そして大きなターニング・ポイントとなったのが69年に行われたUSツアー。ブラック・パンサー党を通してその当時盛り上がっていた急進的な〈ブラック・パワー・ムーヴメント〉に影響を受けたフェラは、帰国後にバンド名をアフリカ70に改め、そのメンバーたちと〈アフリカに根差した独自の音楽〉を追求するようになる。こうしてアフロビートが完成するんだ。つまりアフロビートとは、単に〈アフロ・ビート=アフリカ産のビート〉という意味ではなく、フェラと仲間たちが作り上げた、ジャズやファンクを下敷きに政治的なメッセージも組み込んだ音楽の呼称と解釈してほしい。フェラは公権力の不正への徹底的な対決姿勢を貫き、ナイジェリア政府や軍と衝突を続けて注目を集めるわけだけど、何より強烈だったのはそのサウンド。ハイハットやスネアが複雑に交錯するトニー・アレンのドラミングが、10分を超える長尺曲を支え、ほぼ掛け声のようなフェラのヴォーカルに女性コーラスが絡み、ホーン隊が火を吹くように熱狂を煽る。10数名を超えるバンドが一体となって生み出す衝撃的なグルーヴに世界中の人が夢中になったんだ。
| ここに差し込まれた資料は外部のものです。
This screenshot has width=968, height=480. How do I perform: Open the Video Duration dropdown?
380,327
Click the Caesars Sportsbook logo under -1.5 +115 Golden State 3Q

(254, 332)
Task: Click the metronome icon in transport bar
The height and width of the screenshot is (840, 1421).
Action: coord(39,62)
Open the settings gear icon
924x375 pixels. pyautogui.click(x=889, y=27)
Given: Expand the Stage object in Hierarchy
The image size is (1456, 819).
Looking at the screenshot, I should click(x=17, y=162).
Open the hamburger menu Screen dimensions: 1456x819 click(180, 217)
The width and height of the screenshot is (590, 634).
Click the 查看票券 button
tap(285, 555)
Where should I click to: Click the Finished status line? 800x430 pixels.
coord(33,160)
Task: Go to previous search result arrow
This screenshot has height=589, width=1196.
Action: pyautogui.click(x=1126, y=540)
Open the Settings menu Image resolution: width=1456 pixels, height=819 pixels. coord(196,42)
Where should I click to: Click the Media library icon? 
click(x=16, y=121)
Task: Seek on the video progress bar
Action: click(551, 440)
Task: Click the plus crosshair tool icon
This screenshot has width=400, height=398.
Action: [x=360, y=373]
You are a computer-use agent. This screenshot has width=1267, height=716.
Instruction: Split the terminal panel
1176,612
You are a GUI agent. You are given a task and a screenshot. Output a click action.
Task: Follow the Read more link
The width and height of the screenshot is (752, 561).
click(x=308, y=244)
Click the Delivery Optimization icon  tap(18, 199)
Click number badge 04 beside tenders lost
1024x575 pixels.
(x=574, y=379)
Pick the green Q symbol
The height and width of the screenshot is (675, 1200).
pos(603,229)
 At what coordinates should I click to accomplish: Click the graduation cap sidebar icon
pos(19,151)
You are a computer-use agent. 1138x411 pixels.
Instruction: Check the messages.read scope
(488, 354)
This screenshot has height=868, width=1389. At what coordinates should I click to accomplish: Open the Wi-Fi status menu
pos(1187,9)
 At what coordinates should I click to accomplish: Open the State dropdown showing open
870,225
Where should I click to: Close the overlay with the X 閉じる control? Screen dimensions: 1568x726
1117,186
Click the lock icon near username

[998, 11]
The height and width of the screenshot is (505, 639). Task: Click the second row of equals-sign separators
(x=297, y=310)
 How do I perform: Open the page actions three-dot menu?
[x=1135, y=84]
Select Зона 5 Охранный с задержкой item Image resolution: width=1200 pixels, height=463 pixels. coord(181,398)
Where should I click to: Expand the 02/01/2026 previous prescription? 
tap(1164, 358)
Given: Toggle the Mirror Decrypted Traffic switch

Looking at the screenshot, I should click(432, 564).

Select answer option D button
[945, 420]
97年にフェラがこの世を去ってからも、自国の政治に否を唱えるアルバムを発表したNYのアンティバラスら新世代のアフロビート・グループが世界中から次々と登場している。必ずしも彼らのすべてがフェラの闘争性を引き継いでいるわけではないけれど、アフロビートのグルーヴは国籍も人種も超えて発展を続けているんだね。